── Source data ──
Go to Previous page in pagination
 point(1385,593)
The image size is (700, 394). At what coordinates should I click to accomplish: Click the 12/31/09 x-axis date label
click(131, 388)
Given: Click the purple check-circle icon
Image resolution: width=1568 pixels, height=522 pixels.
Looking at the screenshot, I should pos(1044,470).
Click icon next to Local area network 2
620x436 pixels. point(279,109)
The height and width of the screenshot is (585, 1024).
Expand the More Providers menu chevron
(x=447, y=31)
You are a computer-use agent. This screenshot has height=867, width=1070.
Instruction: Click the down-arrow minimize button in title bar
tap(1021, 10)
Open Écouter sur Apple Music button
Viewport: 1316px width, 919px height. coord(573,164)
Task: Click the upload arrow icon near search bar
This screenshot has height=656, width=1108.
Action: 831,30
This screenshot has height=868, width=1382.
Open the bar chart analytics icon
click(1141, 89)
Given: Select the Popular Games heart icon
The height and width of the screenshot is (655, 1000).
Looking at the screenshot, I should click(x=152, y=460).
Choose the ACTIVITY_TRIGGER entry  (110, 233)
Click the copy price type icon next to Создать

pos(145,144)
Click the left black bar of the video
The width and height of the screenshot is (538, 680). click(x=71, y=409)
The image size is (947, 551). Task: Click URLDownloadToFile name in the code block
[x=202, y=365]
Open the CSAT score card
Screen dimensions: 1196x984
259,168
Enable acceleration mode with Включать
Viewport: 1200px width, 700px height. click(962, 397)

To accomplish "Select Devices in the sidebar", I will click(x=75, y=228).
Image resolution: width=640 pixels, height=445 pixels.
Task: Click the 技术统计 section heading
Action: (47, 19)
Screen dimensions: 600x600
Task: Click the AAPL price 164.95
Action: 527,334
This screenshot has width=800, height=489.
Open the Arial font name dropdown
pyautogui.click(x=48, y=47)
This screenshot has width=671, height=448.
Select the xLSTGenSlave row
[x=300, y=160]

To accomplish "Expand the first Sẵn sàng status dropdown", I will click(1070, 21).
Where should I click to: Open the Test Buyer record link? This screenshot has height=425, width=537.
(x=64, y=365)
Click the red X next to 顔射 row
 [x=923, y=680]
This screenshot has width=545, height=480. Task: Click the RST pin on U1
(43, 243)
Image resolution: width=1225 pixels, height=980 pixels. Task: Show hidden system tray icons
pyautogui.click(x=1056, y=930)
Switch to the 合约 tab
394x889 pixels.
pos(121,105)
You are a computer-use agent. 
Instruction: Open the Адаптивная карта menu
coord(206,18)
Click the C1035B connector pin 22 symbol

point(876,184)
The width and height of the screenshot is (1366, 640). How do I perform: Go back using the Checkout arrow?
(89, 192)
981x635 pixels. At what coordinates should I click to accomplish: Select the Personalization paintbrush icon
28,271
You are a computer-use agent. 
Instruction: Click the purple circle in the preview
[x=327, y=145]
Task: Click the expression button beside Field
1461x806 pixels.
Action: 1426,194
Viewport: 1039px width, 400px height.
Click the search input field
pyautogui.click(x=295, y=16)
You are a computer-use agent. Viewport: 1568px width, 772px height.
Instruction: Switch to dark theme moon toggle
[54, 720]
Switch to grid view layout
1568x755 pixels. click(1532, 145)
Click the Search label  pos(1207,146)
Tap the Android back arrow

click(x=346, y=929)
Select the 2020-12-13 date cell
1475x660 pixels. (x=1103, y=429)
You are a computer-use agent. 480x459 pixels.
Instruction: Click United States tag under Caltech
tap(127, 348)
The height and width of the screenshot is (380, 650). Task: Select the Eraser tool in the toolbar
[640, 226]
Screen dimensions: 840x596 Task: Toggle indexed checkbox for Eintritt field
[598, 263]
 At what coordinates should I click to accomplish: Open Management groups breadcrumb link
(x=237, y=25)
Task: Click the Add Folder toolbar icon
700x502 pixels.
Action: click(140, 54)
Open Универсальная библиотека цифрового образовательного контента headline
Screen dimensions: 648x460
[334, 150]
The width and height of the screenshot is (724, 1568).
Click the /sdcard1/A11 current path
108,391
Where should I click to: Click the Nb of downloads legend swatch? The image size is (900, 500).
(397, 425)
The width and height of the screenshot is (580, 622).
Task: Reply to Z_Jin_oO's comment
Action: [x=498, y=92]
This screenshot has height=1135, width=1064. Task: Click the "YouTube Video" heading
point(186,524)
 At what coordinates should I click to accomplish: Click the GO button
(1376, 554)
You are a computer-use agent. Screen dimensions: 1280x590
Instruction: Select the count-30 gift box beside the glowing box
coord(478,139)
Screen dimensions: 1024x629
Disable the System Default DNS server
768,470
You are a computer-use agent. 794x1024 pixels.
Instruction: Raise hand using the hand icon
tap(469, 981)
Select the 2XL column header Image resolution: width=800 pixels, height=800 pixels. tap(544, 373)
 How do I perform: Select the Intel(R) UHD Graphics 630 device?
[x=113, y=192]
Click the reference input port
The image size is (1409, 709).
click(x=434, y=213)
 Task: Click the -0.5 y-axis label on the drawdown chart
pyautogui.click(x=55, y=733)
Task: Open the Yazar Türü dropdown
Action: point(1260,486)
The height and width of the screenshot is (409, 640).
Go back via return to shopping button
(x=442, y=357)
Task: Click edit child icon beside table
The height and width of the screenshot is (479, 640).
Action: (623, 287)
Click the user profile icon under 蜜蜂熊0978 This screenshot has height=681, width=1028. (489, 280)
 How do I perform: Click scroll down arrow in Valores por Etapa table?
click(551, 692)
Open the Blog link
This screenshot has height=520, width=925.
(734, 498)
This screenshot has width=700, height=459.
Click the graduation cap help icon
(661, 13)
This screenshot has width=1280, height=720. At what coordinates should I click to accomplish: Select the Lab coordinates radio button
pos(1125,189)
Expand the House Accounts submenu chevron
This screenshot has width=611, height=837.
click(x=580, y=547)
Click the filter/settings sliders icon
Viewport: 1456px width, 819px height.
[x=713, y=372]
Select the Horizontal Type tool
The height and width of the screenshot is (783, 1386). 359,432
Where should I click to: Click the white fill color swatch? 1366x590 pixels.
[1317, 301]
───
• _Try it_
Print each entry above exactly as given.

• _Reply to the task_
Go to Previous page in pagination
 point(1385,593)
The image size is (700, 394). At what coordinates should I click to accomplish: Click the 12/31/09 x-axis date label
click(131, 388)
Given: Click the purple check-circle icon
Image resolution: width=1568 pixels, height=522 pixels.
Looking at the screenshot, I should pos(1044,470).
Click icon next to Local area network 2
620x436 pixels. point(279,109)
The height and width of the screenshot is (585, 1024).
Expand the More Providers menu chevron
(x=447, y=31)
You are a computer-use agent. This screenshot has height=867, width=1070.
Instruction: Click the down-arrow minimize button in title bar
tap(1021, 10)
Open Écouter sur Apple Music button
Viewport: 1316px width, 919px height. coord(573,164)
Task: Click the upload arrow icon near search bar
This screenshot has height=656, width=1108.
Action: 831,30
This screenshot has height=868, width=1382.
Open the bar chart analytics icon
click(1141, 89)
Given: Select the Popular Games heart icon
The height and width of the screenshot is (655, 1000).
Looking at the screenshot, I should click(x=152, y=460).
Choose the ACTIVITY_TRIGGER entry  (110, 233)
Click the copy price type icon next to Создать

pos(145,144)
Click the left black bar of the video
The width and height of the screenshot is (538, 680). click(x=71, y=409)
The image size is (947, 551). Task: Click URLDownloadToFile name in the code block
[x=202, y=365]
Open the CSAT score card
Screen dimensions: 1196x984
259,168
Enable acceleration mode with Включать
Viewport: 1200px width, 700px height. click(962, 397)

To accomplish "Select Devices in the sidebar", I will click(x=75, y=228).
Image resolution: width=640 pixels, height=445 pixels.
Task: Click the 技术统计 section heading
Action: (47, 19)
Screen dimensions: 600x600
Task: Click the AAPL price 164.95
Action: 527,334
This screenshot has width=800, height=489.
Open the Arial font name dropdown
pyautogui.click(x=48, y=47)
This screenshot has width=671, height=448.
Select the xLSTGenSlave row
[x=300, y=160]

To accomplish "Expand the first Sẵn sàng status dropdown", I will click(1070, 21).
Where should I click to: Open the Test Buyer record link? This screenshot has height=425, width=537.
(x=64, y=365)
Click the red X next to 顔射 row
 [x=923, y=680]
This screenshot has width=545, height=480. Task: Click the RST pin on U1
(43, 243)
Image resolution: width=1225 pixels, height=980 pixels. Task: Show hidden system tray icons
pyautogui.click(x=1056, y=930)
Switch to the 合约 tab
394x889 pixels.
pos(121,105)
You are a computer-use agent. 
Instruction: Open the Адаптивная карта menu
coord(206,18)
Click the C1035B connector pin 22 symbol

point(876,184)
The width and height of the screenshot is (1366, 640). How do I perform: Go back using the Checkout arrow?
(89, 192)
981x635 pixels. At what coordinates should I click to accomplish: Select the Personalization paintbrush icon
28,271
You are a computer-use agent. 
Instruction: Click the purple circle in the preview
[x=327, y=145]
Task: Click the expression button beside Field
1461x806 pixels.
Action: 1426,194
Viewport: 1039px width, 400px height.
Click the search input field
pyautogui.click(x=295, y=16)
You are a computer-use agent. Viewport: 1568px width, 772px height.
Instruction: Switch to dark theme moon toggle
[54, 720]
Switch to grid view layout
1568x755 pixels. click(1532, 145)
Click the Search label  pos(1207,146)
Tap the Android back arrow

click(x=346, y=929)
Select the 2020-12-13 date cell
1475x660 pixels. (x=1103, y=429)
You are a computer-use agent. 480x459 pixels.
Instruction: Click United States tag under Caltech
tap(127, 348)
The height and width of the screenshot is (380, 650). Task: Select the Eraser tool in the toolbar
[640, 226]
Screen dimensions: 840x596 Task: Toggle indexed checkbox for Eintritt field
[598, 263]
 At what coordinates should I click to accomplish: Open Management groups breadcrumb link
(x=237, y=25)
Task: Click the Add Folder toolbar icon
700x502 pixels.
Action: click(140, 54)
Open Универсальная библиотека цифрового образовательного контента headline
Screen dimensions: 648x460
[334, 150]
The width and height of the screenshot is (724, 1568).
Click the /sdcard1/A11 current path
108,391
Where should I click to: Click the Nb of downloads legend swatch? The image size is (900, 500).
(397, 425)
The width and height of the screenshot is (580, 622).
Task: Reply to Z_Jin_oO's comment
Action: [x=498, y=92]
This screenshot has height=1135, width=1064. Task: Click the "YouTube Video" heading
point(186,524)
 At what coordinates should I click to accomplish: Click the GO button
(1376, 554)
You are a computer-use agent. Screen dimensions: 1280x590
Instruction: Select the count-30 gift box beside the glowing box
coord(478,139)
Screen dimensions: 1024x629
Disable the System Default DNS server
768,470
You are a computer-use agent. 794x1024 pixels.
Instruction: Raise hand using the hand icon
tap(469, 981)
Select the 2XL column header Image resolution: width=800 pixels, height=800 pixels. tap(544, 373)
 How do I perform: Select the Intel(R) UHD Graphics 630 device?
[x=113, y=192]
Click the reference input port
The image size is (1409, 709).
click(x=434, y=213)
 Task: Click the -0.5 y-axis label on the drawdown chart
pyautogui.click(x=55, y=733)
Task: Open the Yazar Türü dropdown
Action: point(1260,486)
The height and width of the screenshot is (409, 640).
Go back via return to shopping button
(x=442, y=357)
Task: Click edit child icon beside table
The height and width of the screenshot is (479, 640).
Action: (623, 287)
Click the user profile icon under 蜜蜂熊0978 This screenshot has height=681, width=1028. (489, 280)
 How do I perform: Click scroll down arrow in Valores por Etapa table?
click(551, 692)
Open the Blog link
This screenshot has height=520, width=925.
(734, 498)
This screenshot has width=700, height=459.
Click the graduation cap help icon
(661, 13)
This screenshot has width=1280, height=720. At what coordinates should I click to accomplish: Select the Lab coordinates radio button
pos(1125,189)
Expand the House Accounts submenu chevron
This screenshot has width=611, height=837.
click(x=580, y=547)
Click the filter/settings sliders icon
Viewport: 1456px width, 819px height.
[x=713, y=372]
Select the Horizontal Type tool
The height and width of the screenshot is (783, 1386). 359,432
Where should I click to: Click the white fill color swatch? 1366x590 pixels.
[1317, 301]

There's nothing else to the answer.